Amazon wants Alexa to be capable of reading stories as your dead grandmother

Amazon Alexa smart speakers
"We are unquestionably living in the golden era of AI." Photo credit: Getty Images

Amazon.com wants to give customers the chance to make Alexa, the company's voice assistant, sound just like their grandmother - or anyone else.

The online retailer is developing a system to let Alexa mimic any voice after hearing less than a minute of audio, said Rohit Prasad, an Amazon senior vice president, at a conference the company held in Las Vegas.

The goal is to "make the memories last" after "so many of us have lost someone we love" during the pandemic, Prasad said.

"This required inventions where we had to learn to produce a high-quality voice with less than a minute of recording versus hours of recording the studio," he said.

"The way we made it happen is by framing the problem as a voice conversion task and not a speech generation path. 

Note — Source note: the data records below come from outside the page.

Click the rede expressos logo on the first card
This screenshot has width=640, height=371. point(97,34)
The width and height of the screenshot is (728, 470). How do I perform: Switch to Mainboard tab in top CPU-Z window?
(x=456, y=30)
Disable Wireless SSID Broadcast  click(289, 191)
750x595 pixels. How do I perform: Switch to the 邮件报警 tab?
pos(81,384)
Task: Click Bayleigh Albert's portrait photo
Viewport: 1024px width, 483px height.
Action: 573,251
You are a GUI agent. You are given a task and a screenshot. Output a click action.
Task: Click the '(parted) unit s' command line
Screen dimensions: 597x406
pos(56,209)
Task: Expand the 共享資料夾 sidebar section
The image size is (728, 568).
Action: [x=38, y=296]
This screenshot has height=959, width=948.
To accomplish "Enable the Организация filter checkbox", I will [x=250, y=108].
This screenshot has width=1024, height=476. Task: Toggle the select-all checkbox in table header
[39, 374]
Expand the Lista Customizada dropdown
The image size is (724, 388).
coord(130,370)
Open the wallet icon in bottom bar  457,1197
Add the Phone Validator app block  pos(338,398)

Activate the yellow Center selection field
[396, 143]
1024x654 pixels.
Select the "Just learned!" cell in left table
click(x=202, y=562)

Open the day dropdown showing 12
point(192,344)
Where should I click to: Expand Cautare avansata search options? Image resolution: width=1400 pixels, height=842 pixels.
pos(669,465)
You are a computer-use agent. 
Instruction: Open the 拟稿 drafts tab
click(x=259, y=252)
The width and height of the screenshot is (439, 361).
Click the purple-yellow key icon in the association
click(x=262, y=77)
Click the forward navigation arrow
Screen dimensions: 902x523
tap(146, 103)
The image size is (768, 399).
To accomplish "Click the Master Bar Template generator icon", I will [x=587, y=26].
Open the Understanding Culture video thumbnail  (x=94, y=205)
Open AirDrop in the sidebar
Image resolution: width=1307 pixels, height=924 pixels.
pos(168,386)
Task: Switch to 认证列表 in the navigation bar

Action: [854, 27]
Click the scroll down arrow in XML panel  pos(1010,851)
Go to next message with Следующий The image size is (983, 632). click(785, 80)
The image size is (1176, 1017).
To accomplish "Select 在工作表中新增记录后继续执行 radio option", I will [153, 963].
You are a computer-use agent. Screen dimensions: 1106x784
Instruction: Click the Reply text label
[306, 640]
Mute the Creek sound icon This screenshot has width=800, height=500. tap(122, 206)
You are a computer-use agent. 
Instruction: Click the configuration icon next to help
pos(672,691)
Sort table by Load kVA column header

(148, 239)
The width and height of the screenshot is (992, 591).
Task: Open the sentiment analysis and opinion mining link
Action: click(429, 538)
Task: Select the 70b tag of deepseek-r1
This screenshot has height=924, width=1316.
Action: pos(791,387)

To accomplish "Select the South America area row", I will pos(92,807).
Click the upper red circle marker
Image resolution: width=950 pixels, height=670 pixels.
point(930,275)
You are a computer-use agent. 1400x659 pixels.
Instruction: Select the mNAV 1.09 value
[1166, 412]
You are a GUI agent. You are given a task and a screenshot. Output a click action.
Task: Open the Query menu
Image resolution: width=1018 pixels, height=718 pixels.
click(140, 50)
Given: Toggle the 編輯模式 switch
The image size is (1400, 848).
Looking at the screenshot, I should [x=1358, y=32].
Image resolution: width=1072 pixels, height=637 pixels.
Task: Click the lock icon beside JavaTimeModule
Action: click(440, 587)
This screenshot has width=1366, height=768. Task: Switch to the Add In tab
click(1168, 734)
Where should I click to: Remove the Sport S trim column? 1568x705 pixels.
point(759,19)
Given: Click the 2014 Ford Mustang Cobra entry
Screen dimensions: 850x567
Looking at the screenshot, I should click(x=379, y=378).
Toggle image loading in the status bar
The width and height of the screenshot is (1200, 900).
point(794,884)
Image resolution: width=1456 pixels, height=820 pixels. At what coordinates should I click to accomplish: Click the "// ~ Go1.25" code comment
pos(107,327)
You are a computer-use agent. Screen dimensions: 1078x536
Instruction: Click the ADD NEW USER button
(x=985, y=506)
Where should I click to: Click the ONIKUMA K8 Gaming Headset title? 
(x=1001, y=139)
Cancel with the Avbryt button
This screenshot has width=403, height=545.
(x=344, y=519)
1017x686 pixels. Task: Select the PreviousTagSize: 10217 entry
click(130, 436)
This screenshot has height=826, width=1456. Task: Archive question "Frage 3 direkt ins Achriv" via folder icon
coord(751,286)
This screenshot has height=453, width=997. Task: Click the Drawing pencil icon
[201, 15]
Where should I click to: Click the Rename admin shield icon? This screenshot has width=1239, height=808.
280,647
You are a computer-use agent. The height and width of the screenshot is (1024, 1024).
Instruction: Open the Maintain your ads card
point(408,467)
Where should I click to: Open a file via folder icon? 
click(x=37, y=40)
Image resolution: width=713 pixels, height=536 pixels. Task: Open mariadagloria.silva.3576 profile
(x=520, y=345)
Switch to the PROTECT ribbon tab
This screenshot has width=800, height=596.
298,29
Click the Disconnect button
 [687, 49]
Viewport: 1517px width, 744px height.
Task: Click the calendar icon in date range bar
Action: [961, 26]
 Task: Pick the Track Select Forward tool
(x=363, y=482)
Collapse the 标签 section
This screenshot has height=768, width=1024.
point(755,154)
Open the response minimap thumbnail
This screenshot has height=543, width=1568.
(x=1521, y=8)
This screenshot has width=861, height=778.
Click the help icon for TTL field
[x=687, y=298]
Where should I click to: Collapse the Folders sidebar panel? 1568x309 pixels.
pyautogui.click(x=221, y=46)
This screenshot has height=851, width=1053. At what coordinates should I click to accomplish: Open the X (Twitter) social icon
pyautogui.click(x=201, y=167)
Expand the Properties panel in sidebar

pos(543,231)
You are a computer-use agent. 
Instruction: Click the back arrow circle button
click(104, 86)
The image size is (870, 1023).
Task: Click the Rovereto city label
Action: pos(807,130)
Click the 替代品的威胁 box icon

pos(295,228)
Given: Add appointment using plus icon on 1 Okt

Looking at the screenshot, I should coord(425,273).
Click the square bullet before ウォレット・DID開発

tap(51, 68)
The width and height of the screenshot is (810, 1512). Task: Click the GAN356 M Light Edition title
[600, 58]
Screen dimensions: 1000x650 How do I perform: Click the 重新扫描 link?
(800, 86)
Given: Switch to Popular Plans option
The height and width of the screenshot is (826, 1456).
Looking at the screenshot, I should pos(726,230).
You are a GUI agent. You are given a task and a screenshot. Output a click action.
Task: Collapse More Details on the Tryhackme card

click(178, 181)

"We are unquestionably living in the golden era of AI."

Amazon declined to share when it would roll out such a feature.

The work wades into an area of technology that has garnered close scrutiny for potential benefits and abuses.

For instance, Microsoft recently restricted which businesses could use its software to parrot voices. The goal is to help people with speech impairments or other problems but some worry it could also be used to propagate political deepfakes. read more

Amazon hopes the project will help Alexa become ubiquitous in shoppers' lives. Another Amazon executive said that Alexa had 100 million customers globally, in line with figures the company has provided for device sales since January 2019.

But public attention has already shifted elsewhere. At Alphabet's Google, an engineer made the highly contested claim that a company chatbot had advanced to sentience. 

Prasad said Amazon's aim for Alexa is "generalisable intelligence," or the ability to adapt to user environments and learn new concepts with little external input.

He said that goal is "not to be confused with the all-knowing, all-capable, uber artificial general intelligence," or AGI, which Alphabet's DeepMind unit and Elon Musk-co-founded OpenAI are seeking.

Amazon shared its vision for companionship with Alexa at the conference, showing how a deceased relative's voice could live on.

In a video segment, it portrayed a child who asked, "Alexa, can grandma finish reading me the Wizard of Oz?"

A moment later, Alexa affirmed the command and changed her voice. She spoke soothingly, less robotically, ostensibly sounding like the individual's grandmother in real life.